Jan. 6 (Bloomberg) -- PSA Peugeot Citroen, Europe’s second-biggest carmaker, sold a record 3.6 million vehicles last year and remains on course to meet its 2010 profitability target, Chief Executive Officer Philippe Varin said today.
Peugeot’s sales rose about 13 percent from 3.19 million vehicles in 2009, even as the European market declined 5 percent, Varin said at a briefing in Paris.
Auto demand in the region will be stable in 2011, while the French market may shrink 10 percent after the withdrawal of scrapping incentives last month, Varin predicted. The Paris-based carmaker met its 1.5 billion-euro ($2 billion) operating profit target for 2010, he said.

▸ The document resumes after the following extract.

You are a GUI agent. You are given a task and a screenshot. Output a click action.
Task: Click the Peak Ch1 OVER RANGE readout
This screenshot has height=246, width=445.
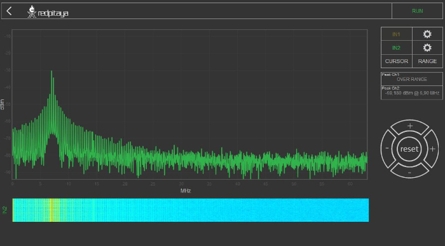point(411,79)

Varin has pledged to reduce Peugeot’s dependence on Europe, which accounted for 66 percent of sales in 2009. The company expects to reach agreement in the first quarter on a second Chinese joint venture announced with Changan Automobile Group Co., Varin said. Planning for a factory investment in India has also entered an “active phase,” he said last month.
Peugeot is open to other potential joint ventures elsewhere in the world, Varin said, without elaborating. The carmaker is building a factory with Mitsubishi Motors Corp. in Kaluga, Russia, even after talks on a capital tie-up foundered last year.
Peugeot rose as much as 74 cents, or 2.4 percent, to 31.19 euros and traded at 31.03 euros as of 12:03 p.m. in Paris.